The amount of loans that South Korean small and medium-sized enterprises (SMEs) failed to repay on time due to the prolonged economic downturn hit its highest level in over 20 years in 2024, leading guarantee institutions to step in and cover the debt on their behalf to banks.
According to data released by Korea Technology Finance Corp. (KOTEC) on Wednesday, the total amount KOTEC repaid on behalf of SMEs that received bank loans under its guarantee but failed to repay due to economic hardship reached 1.32 trillion won ($960.65 million) in 2024.
As the government scaled back its special financial support measures introduced during the COVID-19 pandemic, the amount of substitute repayments rose from 667.8 billion won in 2022 to 1.11 trillion won in 2023.
KOTEC’s substitute repayments already amounted to 680.6 billion won from January to May 2025 alone, suggesting that the annual total is likely to exceed the 2024 figure. The institution’s substitute repayment rate surged from 1.87 percent in 2022 to 3.43 percent in 2023 to hit 4.06 percent in 2024 - the highest level since the global financial crisis in 2007, when it stood at 4.13 percent.
“The prolonged triple crisis of high interest rates, high inflation, and high exchange rates raised SME loan delinquency and corporate insolvency rates, resulting in increased substitute repayments,” a KOTEC official said.
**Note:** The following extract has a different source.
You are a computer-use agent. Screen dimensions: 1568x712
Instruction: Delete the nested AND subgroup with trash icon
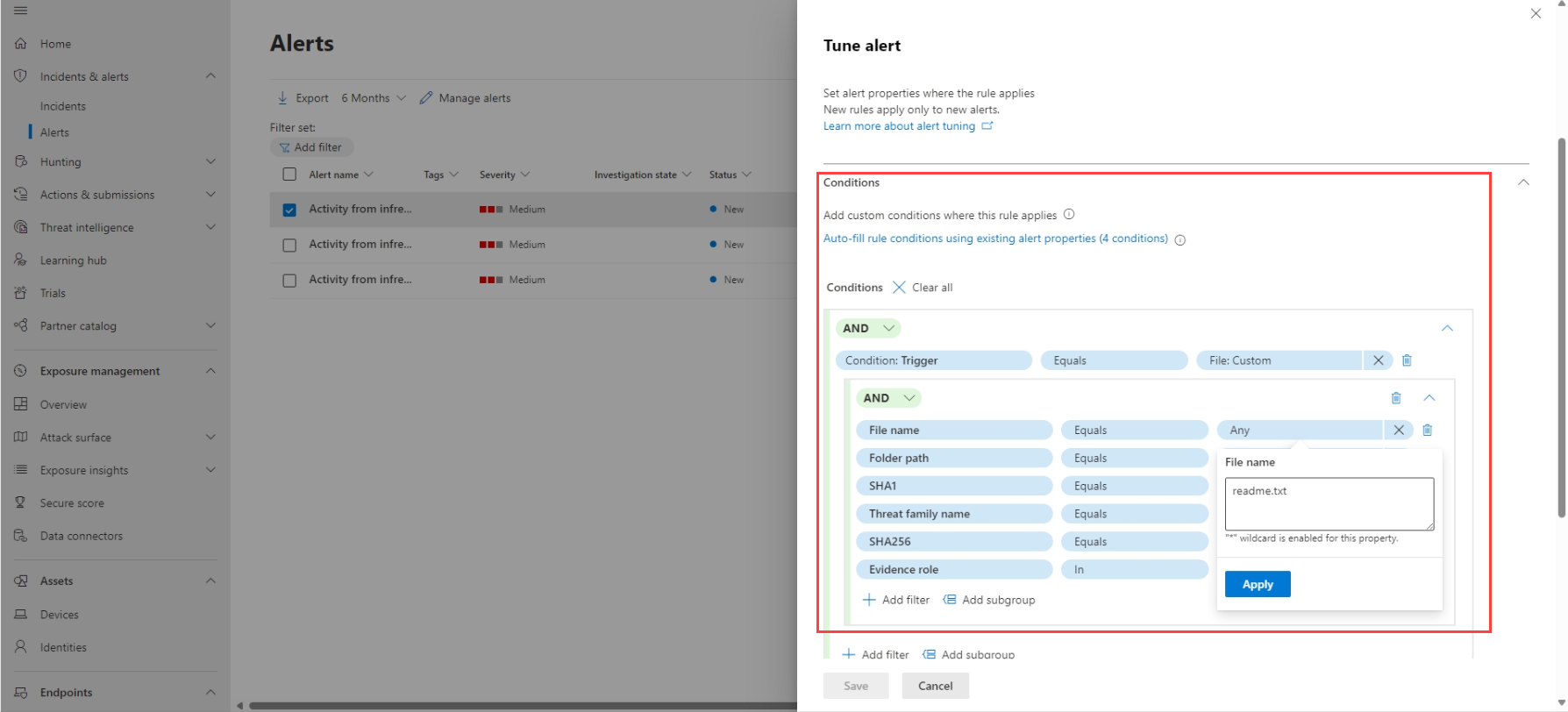1396,398
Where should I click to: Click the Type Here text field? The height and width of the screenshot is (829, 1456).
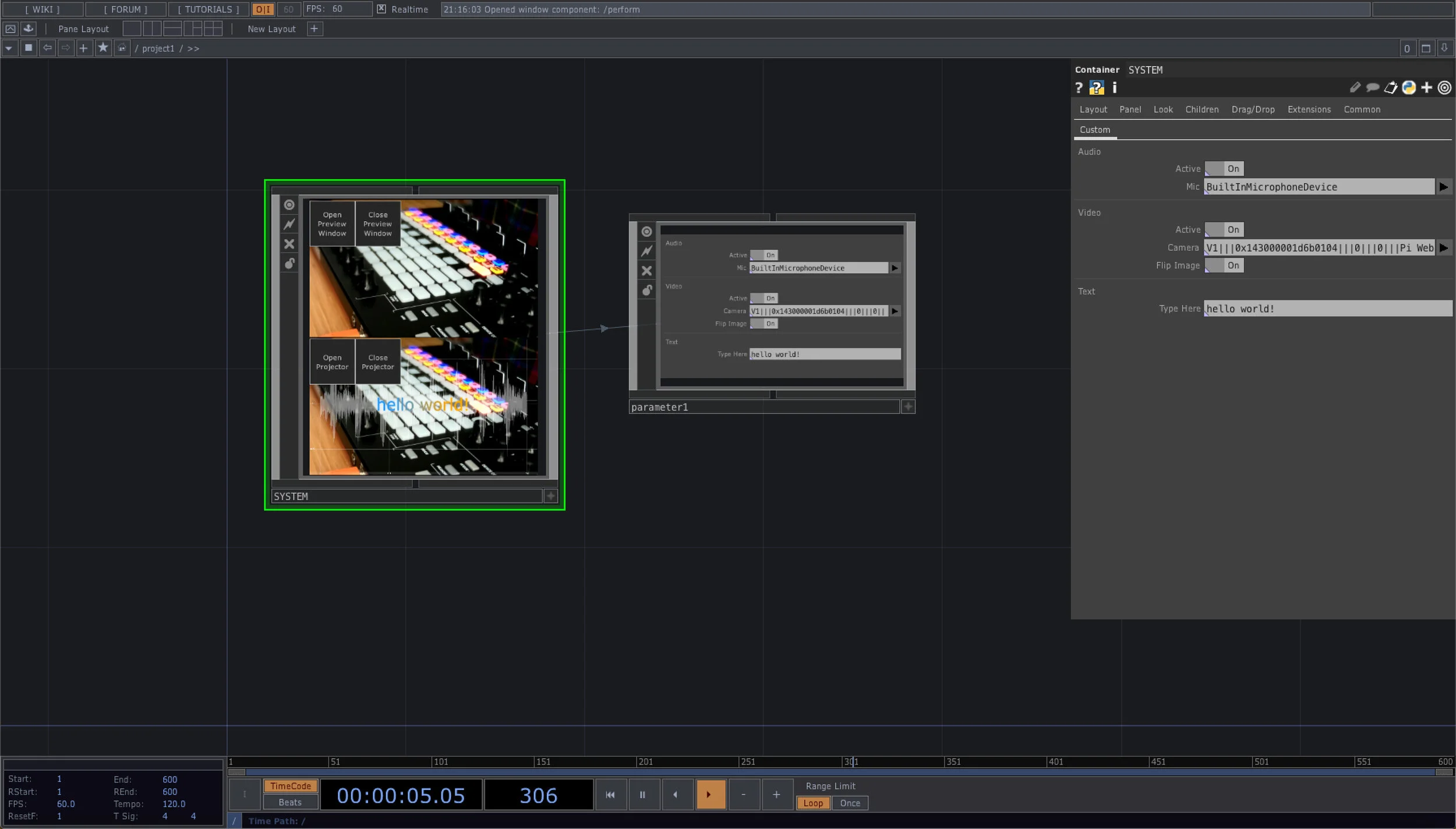coord(1327,309)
Noh Min-sun, a research fellow at the Korea SMEs & Startups Institute (KOSI), also noted that “the expansion of substitute repayments reflects many SMEs and small business owners took out loans during the COVID-19 pandemic but have yet to regain the financial capacity to repay them.”
“Small businesses remain vulnerable to external factors such as U.S. tariff policies and exchange rate fluctuations, making it unlikely that the situation will improve in 2025,” he added.